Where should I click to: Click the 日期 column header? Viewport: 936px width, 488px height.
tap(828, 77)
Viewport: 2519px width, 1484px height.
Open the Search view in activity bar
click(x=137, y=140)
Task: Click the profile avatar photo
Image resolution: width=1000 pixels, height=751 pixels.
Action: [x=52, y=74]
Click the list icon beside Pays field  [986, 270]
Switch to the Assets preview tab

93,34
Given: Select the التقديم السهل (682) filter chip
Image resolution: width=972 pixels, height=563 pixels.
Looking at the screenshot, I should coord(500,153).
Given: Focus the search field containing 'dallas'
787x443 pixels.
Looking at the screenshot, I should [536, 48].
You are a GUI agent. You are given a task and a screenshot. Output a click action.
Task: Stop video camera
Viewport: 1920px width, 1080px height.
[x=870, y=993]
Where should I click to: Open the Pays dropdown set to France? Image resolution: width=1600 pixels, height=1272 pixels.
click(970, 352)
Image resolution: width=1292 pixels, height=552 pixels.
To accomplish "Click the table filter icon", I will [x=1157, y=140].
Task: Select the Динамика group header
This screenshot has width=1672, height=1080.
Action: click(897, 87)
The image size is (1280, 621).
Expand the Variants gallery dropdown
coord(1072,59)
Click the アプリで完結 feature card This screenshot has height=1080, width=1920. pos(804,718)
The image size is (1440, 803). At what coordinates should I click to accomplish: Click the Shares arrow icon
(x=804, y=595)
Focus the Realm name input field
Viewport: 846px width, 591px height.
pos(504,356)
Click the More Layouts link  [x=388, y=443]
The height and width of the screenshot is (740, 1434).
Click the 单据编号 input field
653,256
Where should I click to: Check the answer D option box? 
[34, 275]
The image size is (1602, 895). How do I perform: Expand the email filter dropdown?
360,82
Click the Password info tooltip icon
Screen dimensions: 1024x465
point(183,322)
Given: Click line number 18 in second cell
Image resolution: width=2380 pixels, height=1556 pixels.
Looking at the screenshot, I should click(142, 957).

# # #

● **Exercise goal**: State how many lines in the entries above contain the word "Open", giving only the number.

● **Result of this exercise**: 2